Challenging the Centre’s 61-day ban on fishing on the West Coast that begins on June 1, fishing unions in Kerala have decided to continue fishing, including in the waters beyond the State’s 12-nautical mile territorial waters, until June 15.
The unions contend that the time-tested 47-day monsoon trawling ban in Kerala, the first State in the country to have put in place such a fishing holiday for conservation of fishery resources, should not be replaced with the new 61-day ban.
'Unscientific' ban The dozen-odd fishing unions as well as the Fisheries Coordination Committee, which is a forum of several unions, have decided to defy the ban as they hold that the 61-day total ban on fishing is “unscientific, unfair, unreasonable and ignores monsoon and fishing conditions.”
Fisheries Minister K Babu said that Kerala would stick to the 47-day ban.
The Union Agriculture Ministry on Tuesday came out with a press statement reiterating its intention to implement the 61-day ban.

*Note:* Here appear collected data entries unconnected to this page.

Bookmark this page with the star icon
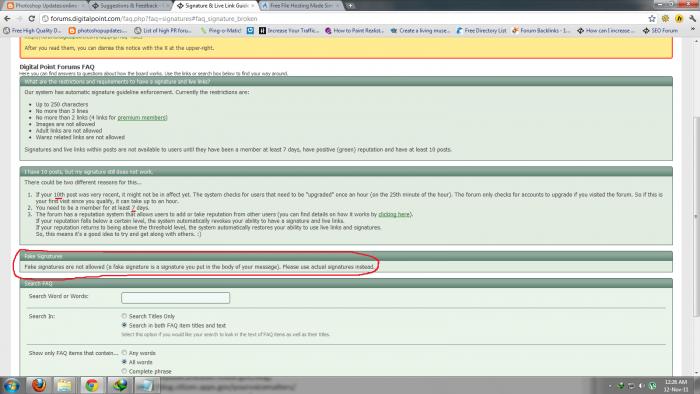Image resolution: width=700 pixels, height=394 pixels. (652, 19)
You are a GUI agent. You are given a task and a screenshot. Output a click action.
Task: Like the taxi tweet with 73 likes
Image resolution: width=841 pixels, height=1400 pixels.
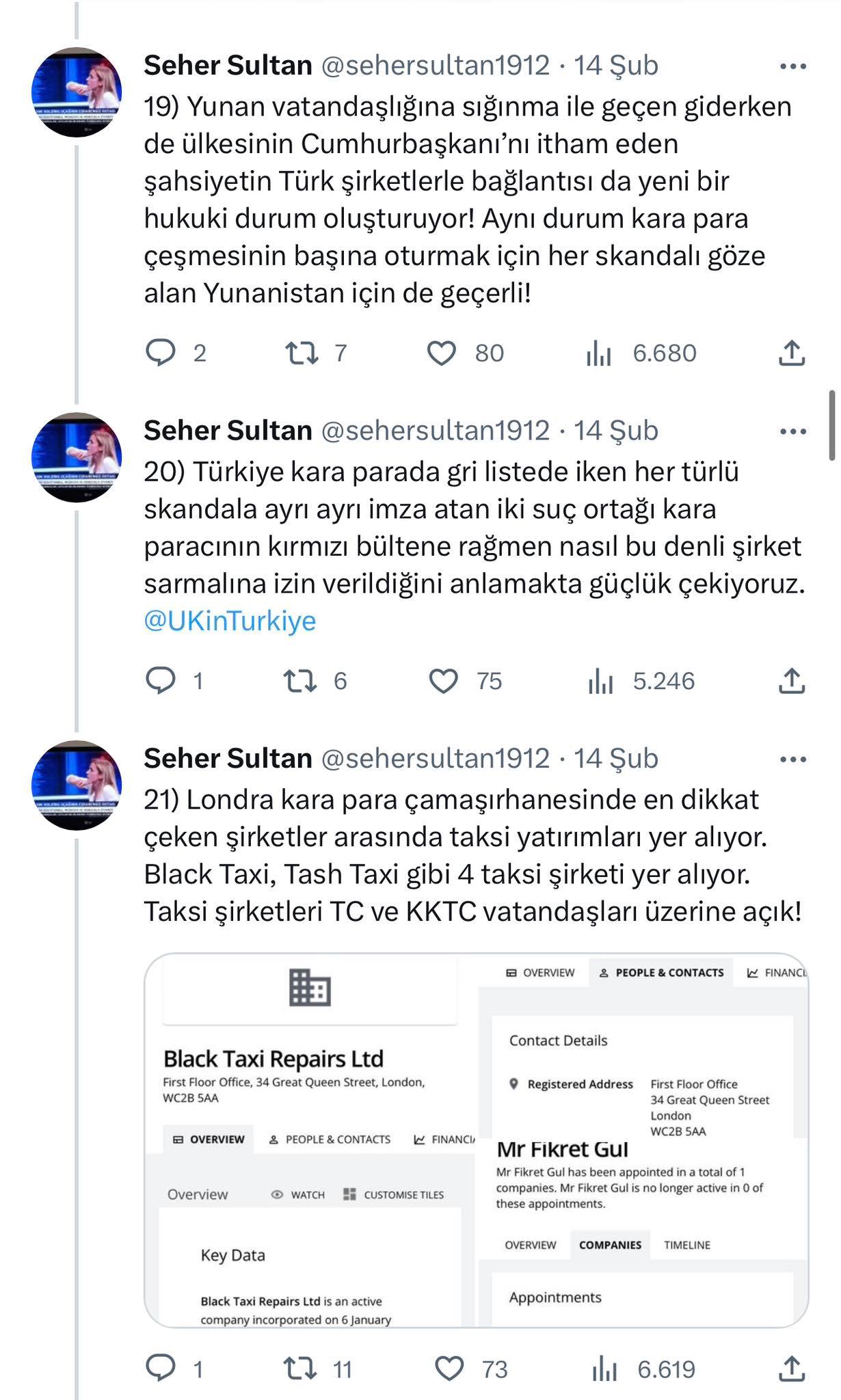click(450, 1369)
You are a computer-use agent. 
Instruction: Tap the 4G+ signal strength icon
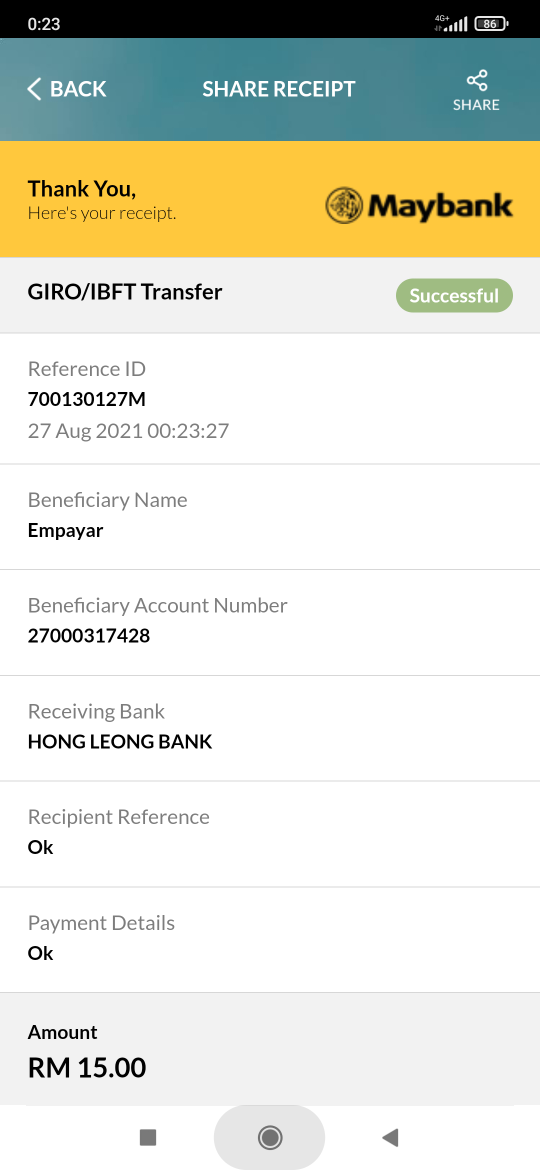451,24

This has triggered the unions’ ire and in order to force the Centre to drop the new regulation, which also bans fishing in the 200-nautical mile Exclusive Economic Zone that lies beyond the State’s territorial waters, they are taking the path of agitation from Thursday.
A series of agitations, dharnas and marches will be held in Kochi, the ‘fisheries capital of the country,’ will follow.
Uniform regime
The Centre had recently notified a uniform fishing ban regime for better implementation and coordination of the fisheries resource management and conservation.
The ban would begin in the western coastal states on June 1 and in the eastern coastal states on April 15. The Centre allows individual States to follow their own calendar for the time being with a caveat that they should fall in line within five years.
While all the States and UTs have agreed to the 61-day ban, Kerala opposed it and pressed for continuing with the 47-day monsoon trawl ban.